I am not a mathematician, my only higher level mathematics course was, what would now be called, a service course. I took this course over 40 years ago and the approach was very practical. So as I work through the book on measure theory I am having to look up definitions which would probably be obvious to a newer mathematics graduate.

The Axiom of Choice – if a set ${A}$ is partitioned into a number of non-empty disjoint subsets, ${P_i}$, the axiom of choice says that we can always obtain a set, ${T}$, by choosing one element from each of the ${P_i}$. This seems self evident when the number of subsets is finite; the axiom of choice extends this to the case where the number of subsets is infinite.
Countable – a set, ${A}$, is countable if one can define a bijective mapping from ${A}$ to a subset of the set of natural numbers, ${\mathbb{N}}$. If the mapping is from ${A}$ to ${\mathbb{N}}$ then ${A}$ is said to be countably infinite.

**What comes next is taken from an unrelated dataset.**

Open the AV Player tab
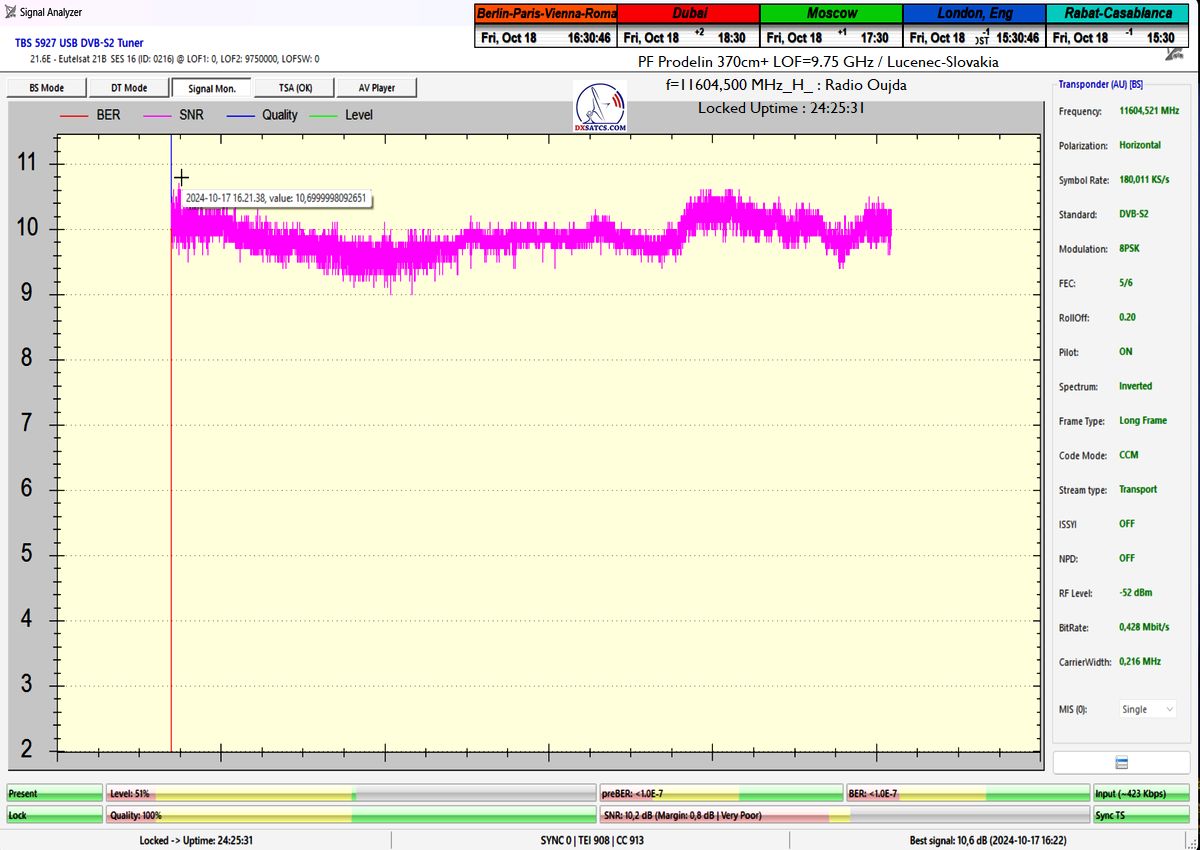The width and height of the screenshot is (1200, 850). pos(375,88)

Infimum – given a set ${A}$, the infimum, ${\inf A}$, is the greatest lower bound of ${A}$. For example, if ${A=\{1/n: n\in \mathbb{N}\}}$, there is no minimum value, but ${\inf A}$ is defined and equals ${0}$. Note that ${\inf A \notin A}$,
Supremum – given a set ${A}$, the supremum, ${\sup A}$, is the least upper bound of ${A}$. For example, if ${A=\{1-1/n: n\in \mathbb{N}\}}$, there is no maximum value, however ${\sup A}$ is defined and equals ${1}$. Note that ${\sup A \notin A}$,
Uncountable – a set ${A}$ is uncountable if, and only if, it is not finite and not countable. The set of real numbers ${\mathbb{R}}$ is uncountable.